[Provided records — start]
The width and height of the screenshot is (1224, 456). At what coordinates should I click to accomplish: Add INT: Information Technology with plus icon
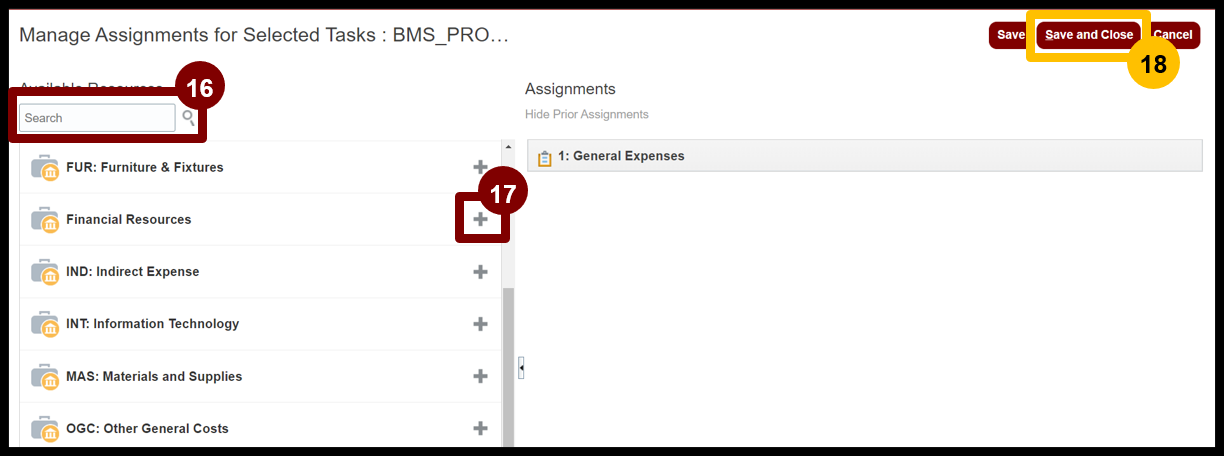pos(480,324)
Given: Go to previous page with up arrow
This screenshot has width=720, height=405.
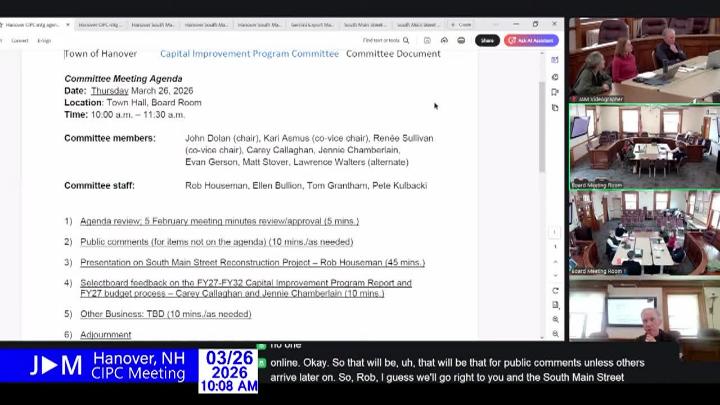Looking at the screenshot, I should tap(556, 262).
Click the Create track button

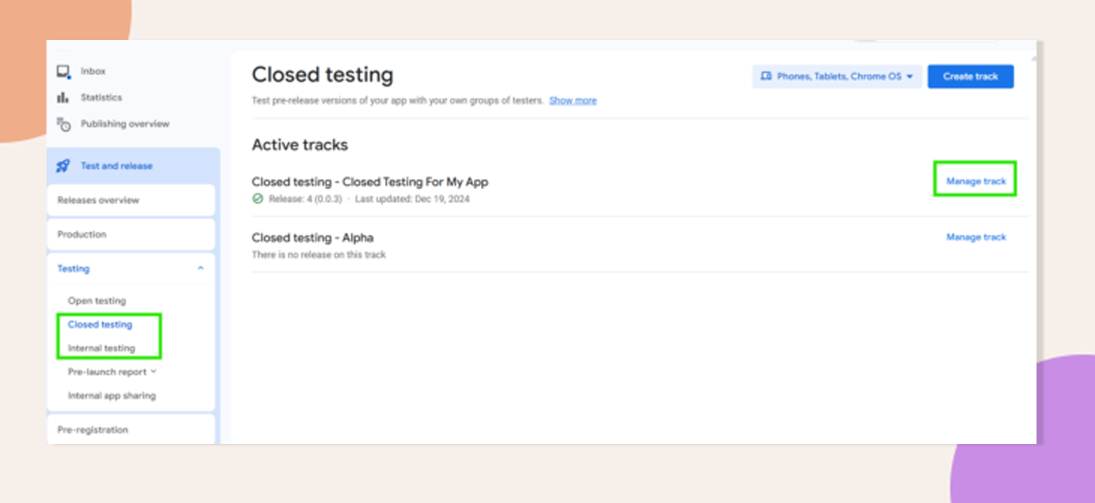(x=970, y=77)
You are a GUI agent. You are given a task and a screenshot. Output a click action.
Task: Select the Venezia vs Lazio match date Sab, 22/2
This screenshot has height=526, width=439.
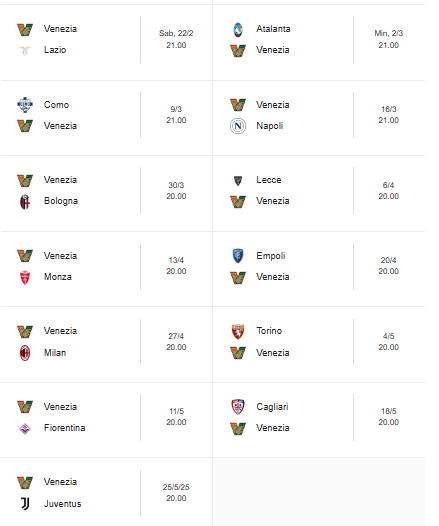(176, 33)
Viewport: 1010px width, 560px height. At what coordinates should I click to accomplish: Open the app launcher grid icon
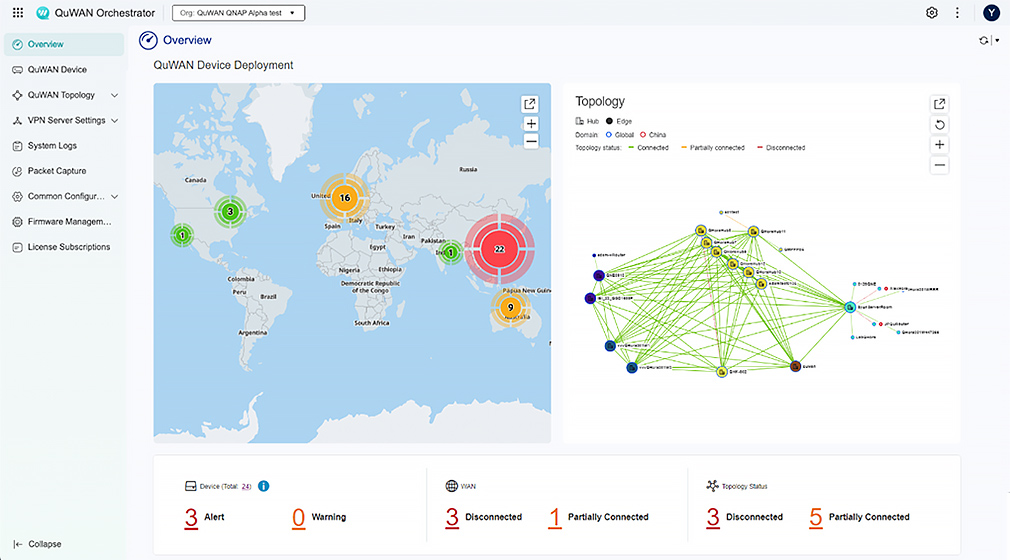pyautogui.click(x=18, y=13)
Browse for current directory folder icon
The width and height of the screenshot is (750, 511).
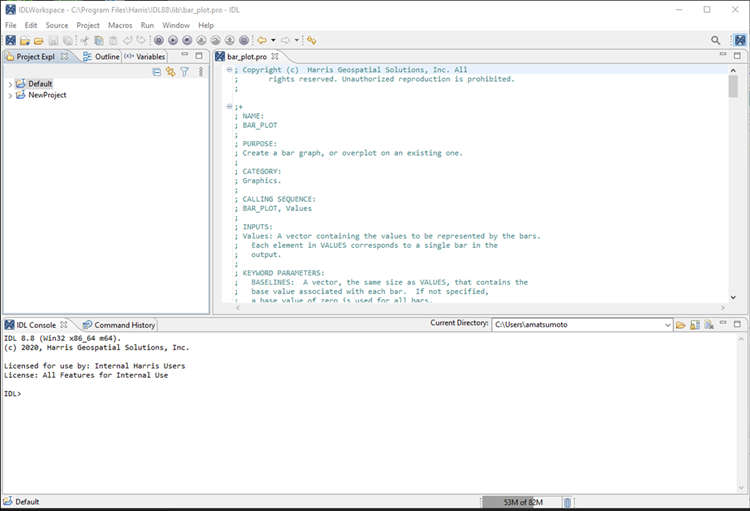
[Provided records — finish]
### The problem
Everything in the records must be transcribed exactly, except the pictures, which are left out.

### Written response
The width and height of the screenshot is (1224, 456). At what coordinates should I click to accomplish: Add INT: Information Technology with plus icon
pos(480,324)
Given: Go to previous page with up arrow
This screenshot has width=720, height=405.
Looking at the screenshot, I should tap(556, 262).
Click the Create track button

(x=970, y=77)
You are a GUI agent. You are given a task and a screenshot. Output a click action.
Task: Select the Venezia vs Lazio match date Sab, 22/2
This screenshot has height=526, width=439.
(176, 33)
Viewport: 1010px width, 560px height. At what coordinates should I click to accomplish: Open the app launcher grid icon
pyautogui.click(x=18, y=13)
Browse for current directory folder icon
The width and height of the screenshot is (750, 511).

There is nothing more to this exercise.